ARTS, CULTURES ET CIVILISATIONS
L’ART, UNE LANGUE UNIVERSELLE, ICI ET AILLEURS

L’oralité dans nos cultures

Vincent Monteil

 

« Tout petit, j'écoutais le conte Khassonké de "Samba le lâche", que le courage de sa jeune femme oblige à surmonter sa peur. Je n'ai donc jamais pensé à mettre en doute l'existence et la valeur de la littérature orale africaine.

Et j'en doute moins que jamais, maintenant que je vis en Afrique noire, que je vais de Dakar à Lagos, ou d'Abidjan à Niamey. Partout, la pulsation sourde des tam-tams me transmet le rythme de la parole et du chant. Partout, la bouche d'ombre crée le verbe, aussi sûrement que la main sculpte le bois. Pourquoi si justement admirer l'art nègre, et négliger en même temps la voix qui sourd d'un masque d'ébène ? Pourquoi ce préjugé tenace, qui nous fait tenir pour bâtarde l'oralité ? N'y aurait-il de lettres qu'écrites ? Littéralement, bien sûr : mais pourquoi monter la garde au pied de la lettre ? Comme si tout le monde n'avait pas commencé par dire, par raconter, avant d'écrire ! Comme si notre constante — et trop souvent exclusive — référence classique, les anciens Grecs eux-mêmes, n'était pas passée par là ! Avant le IVe siècle de notre ère, les œuvres immortelles, l'"Iliade" et l'"Odyssée", ont circulé d'abord de bouche à oreille, et Homère n'était-il pas, à sa manière, comme une espèce de griot ?...

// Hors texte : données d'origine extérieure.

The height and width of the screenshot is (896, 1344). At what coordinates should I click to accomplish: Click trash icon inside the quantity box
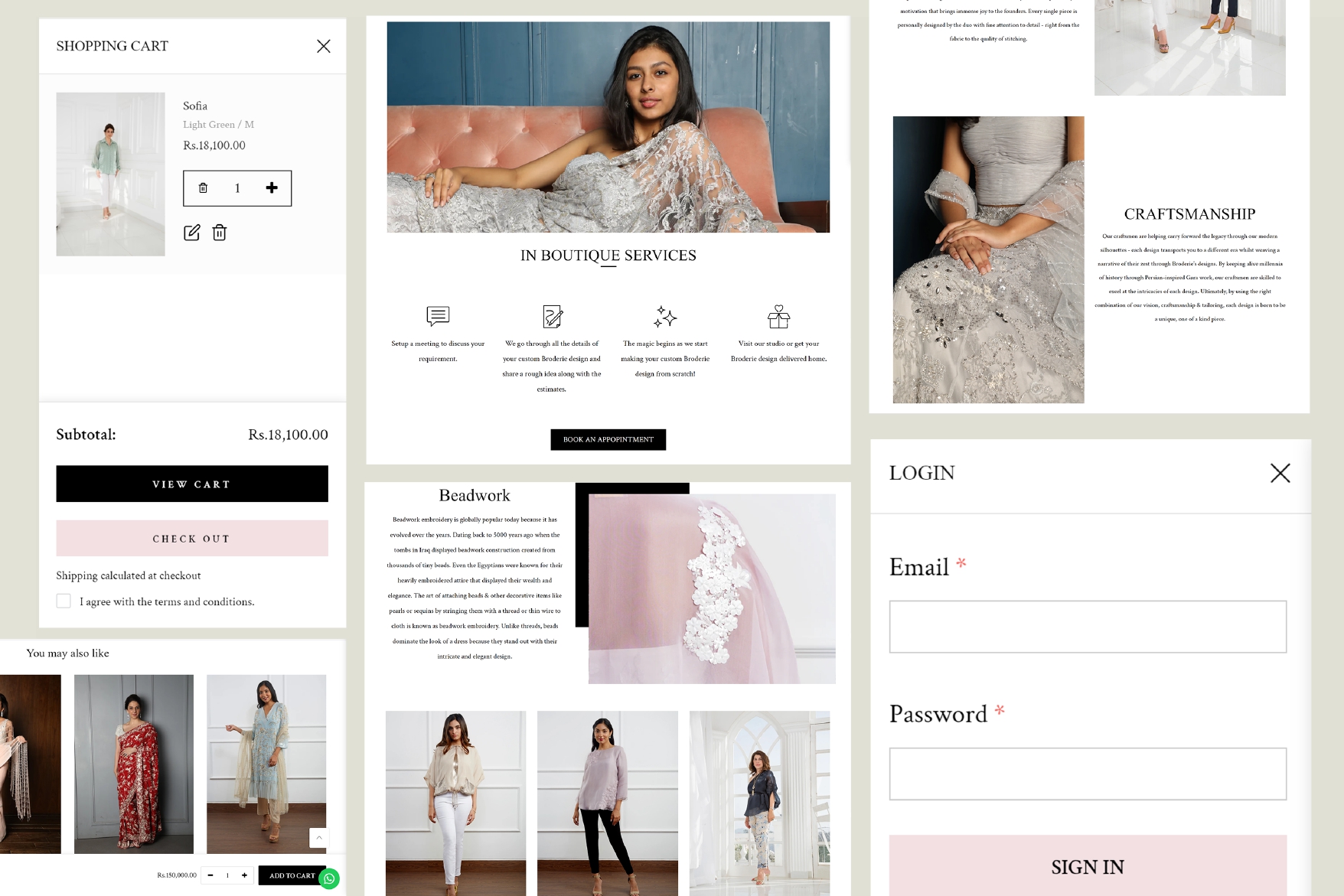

La littérature orale africaine, est vivante, parce qu'elle est orale et parce qu'elle est populaire. Elle est l'instrument et l'expression d'une culture, c'est-à-dire d'un humanisme, d'une mesure de l'homme. Elle nous apporte, à nous, hommes d'Europe, une source de vie, de fraîcheur et de rythme, d'intuition, d'accord de la terre et des hommes, une sagesse immémoriale et authentique. On parle toujours de ce que "la civilisation chrétienne occidentale" a pu donner, à l'Afrique, de techniques, de savoir et de pouvoir. Mais on oublie trop souvent que le courant n'est pas à sens unique : il y a échange perpétuel, entre le donner et le recevoir.

Il est temps, il est grand temps, de récolter, d'enregistrer, de fixer par l'écriture, de publier et de traduire les trésors de la littérature orale africaine. Il est temps que l'enseignement s'en empare,... »

Vincent Monteil, Soldat de fortune, Ed. Grasset.

Charles Vildrac

 

...sa beauté tendue au monde

La victoire vraie d'une race

Est dans sa beauté tendue au monde ;

Est dans le vouloir, la façon qu'elle a

D'aimer et d'élever sa vie ;

Dans le génie des artisans,

La patience des paysans,

L'enseignement des sages ;

Et dans l'art qui contient le sol et le ciel.

Charles Vildrac, Chants du Désespéré, Ed. Gallimard..

Dia Tidiane

 

Africain, écoute ta musique

Africain, mon frère, écoute ta musique.

Elle est la voix de tes dieux, celle de tes ancêtres, quand le soir au cours de nos veillées nos griots, après un moment de profond recueillement, jouent sur leur guitare l'air d'un Tara. Toute la brousse, en ce moment-là, frémit et se tait ; les arbres séculaires se souviennent du temps où encore des divinités innombrables veillaient sur la jeune et pure Afrique.

Africain, mon frère, écoute ta musique.